## Records for the exercise

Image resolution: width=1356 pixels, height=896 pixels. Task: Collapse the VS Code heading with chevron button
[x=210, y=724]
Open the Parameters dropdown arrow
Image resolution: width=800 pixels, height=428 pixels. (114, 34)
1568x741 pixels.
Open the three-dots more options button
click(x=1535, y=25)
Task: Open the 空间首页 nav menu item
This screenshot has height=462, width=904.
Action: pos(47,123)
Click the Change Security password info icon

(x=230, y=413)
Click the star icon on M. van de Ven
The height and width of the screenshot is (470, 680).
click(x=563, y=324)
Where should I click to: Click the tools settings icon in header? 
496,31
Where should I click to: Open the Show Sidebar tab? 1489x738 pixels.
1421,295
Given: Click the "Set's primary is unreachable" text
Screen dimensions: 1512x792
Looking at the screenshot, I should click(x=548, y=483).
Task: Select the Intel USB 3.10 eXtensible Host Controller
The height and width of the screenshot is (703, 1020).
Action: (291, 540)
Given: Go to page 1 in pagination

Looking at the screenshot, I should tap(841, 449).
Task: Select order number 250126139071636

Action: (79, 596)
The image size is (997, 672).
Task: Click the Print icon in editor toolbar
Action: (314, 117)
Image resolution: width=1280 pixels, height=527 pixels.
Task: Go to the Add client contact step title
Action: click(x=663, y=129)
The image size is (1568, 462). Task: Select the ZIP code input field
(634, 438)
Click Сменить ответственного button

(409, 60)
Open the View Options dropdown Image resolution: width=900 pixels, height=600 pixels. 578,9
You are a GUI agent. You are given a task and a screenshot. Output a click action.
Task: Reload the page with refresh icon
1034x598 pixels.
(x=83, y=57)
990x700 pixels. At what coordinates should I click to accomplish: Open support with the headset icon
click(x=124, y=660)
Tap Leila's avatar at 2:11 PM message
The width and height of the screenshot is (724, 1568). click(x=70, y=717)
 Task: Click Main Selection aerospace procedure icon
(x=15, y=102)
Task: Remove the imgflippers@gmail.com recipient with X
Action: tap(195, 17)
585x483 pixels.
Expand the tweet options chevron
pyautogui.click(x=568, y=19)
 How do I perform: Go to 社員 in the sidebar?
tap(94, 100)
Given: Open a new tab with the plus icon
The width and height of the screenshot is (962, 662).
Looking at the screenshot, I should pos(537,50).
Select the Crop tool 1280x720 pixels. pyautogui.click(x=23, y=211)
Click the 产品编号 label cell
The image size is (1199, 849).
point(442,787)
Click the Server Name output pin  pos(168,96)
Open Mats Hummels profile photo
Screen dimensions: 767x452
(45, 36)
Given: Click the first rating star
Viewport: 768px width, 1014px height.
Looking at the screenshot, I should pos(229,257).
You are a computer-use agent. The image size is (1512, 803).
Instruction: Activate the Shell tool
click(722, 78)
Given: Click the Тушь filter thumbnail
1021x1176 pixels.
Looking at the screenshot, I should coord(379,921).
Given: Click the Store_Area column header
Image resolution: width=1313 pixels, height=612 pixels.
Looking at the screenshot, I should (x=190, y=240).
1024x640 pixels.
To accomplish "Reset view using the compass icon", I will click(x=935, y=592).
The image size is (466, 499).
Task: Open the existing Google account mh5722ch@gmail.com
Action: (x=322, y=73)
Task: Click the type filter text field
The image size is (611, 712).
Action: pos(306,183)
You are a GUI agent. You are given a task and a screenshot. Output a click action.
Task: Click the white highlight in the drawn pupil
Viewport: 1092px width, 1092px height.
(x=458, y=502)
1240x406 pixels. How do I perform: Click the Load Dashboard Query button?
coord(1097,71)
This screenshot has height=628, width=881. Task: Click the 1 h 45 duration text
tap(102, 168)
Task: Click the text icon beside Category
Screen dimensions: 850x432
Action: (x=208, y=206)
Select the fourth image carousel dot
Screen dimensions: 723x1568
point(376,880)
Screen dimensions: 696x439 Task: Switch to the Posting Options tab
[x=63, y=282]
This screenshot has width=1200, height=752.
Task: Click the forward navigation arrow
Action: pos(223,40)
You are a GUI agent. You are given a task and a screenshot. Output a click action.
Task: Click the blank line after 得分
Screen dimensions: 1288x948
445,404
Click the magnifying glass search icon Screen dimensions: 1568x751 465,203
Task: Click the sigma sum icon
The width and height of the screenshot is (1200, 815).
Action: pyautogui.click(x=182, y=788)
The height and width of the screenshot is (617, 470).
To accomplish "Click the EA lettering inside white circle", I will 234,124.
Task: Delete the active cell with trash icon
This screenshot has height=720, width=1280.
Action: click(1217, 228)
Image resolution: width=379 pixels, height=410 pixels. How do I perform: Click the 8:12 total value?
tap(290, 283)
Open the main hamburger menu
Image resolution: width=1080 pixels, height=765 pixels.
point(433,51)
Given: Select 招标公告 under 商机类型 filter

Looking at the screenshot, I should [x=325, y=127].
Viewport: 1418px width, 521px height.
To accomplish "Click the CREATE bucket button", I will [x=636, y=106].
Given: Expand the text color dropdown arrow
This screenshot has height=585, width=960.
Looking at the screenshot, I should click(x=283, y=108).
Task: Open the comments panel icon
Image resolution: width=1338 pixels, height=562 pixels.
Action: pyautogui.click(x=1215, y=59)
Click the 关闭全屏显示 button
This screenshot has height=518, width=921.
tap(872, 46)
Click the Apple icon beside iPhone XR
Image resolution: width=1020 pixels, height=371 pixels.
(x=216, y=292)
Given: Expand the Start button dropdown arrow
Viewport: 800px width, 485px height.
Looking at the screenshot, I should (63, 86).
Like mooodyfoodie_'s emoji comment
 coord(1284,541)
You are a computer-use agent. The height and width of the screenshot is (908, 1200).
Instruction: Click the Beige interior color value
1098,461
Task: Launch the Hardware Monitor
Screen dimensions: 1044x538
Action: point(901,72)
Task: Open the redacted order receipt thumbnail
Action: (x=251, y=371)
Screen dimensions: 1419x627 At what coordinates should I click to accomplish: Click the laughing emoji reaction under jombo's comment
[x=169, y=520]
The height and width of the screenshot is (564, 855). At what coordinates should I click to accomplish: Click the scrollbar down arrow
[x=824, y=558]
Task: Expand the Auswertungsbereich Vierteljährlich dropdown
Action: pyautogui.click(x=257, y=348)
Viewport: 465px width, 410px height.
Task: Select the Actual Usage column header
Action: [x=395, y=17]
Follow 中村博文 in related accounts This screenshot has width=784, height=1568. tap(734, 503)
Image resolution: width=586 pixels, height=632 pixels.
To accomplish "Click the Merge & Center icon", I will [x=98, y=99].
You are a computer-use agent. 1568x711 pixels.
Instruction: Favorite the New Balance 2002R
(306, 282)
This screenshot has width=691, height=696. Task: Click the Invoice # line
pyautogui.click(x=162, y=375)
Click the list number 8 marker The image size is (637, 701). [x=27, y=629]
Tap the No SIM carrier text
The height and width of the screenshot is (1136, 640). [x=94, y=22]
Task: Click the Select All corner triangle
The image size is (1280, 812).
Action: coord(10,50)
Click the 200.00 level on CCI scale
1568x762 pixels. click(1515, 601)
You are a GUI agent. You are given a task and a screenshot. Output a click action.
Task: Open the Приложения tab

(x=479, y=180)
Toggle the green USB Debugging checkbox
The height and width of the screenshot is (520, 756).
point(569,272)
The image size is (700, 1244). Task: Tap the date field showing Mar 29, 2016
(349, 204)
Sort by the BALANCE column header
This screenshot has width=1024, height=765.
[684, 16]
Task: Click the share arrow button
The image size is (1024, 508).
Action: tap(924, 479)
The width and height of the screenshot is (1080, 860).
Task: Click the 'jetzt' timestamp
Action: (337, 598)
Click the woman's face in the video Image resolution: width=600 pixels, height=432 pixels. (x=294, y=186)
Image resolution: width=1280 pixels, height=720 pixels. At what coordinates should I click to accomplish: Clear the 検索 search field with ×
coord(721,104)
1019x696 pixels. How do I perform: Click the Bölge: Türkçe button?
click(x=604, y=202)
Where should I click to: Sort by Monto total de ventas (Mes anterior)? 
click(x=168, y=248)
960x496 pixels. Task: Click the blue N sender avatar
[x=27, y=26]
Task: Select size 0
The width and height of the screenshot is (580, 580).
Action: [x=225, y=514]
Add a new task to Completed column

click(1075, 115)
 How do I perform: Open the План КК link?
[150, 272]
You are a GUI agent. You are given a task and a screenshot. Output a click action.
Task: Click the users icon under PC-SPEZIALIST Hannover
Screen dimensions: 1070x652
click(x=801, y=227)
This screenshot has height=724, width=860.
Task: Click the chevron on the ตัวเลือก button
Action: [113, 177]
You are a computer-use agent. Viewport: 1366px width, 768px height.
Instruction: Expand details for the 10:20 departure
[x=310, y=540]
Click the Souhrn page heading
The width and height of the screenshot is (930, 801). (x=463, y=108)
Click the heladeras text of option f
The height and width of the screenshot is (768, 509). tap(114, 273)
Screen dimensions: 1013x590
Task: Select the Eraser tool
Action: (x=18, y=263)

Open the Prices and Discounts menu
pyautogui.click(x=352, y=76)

## Activity
Given the records above, return exactly the lines starting at the line containing "Task: Click the share arrow button" and ending at the line containing "Click the woman's", including both.

## Completed task
Task: Click the share arrow button
The image size is (1024, 508).
Action: tap(924, 479)
The width and height of the screenshot is (1080, 860).
Task: Click the 'jetzt' timestamp
Action: (337, 598)
Click the woman's face in the video Image resolution: width=600 pixels, height=432 pixels. (x=294, y=186)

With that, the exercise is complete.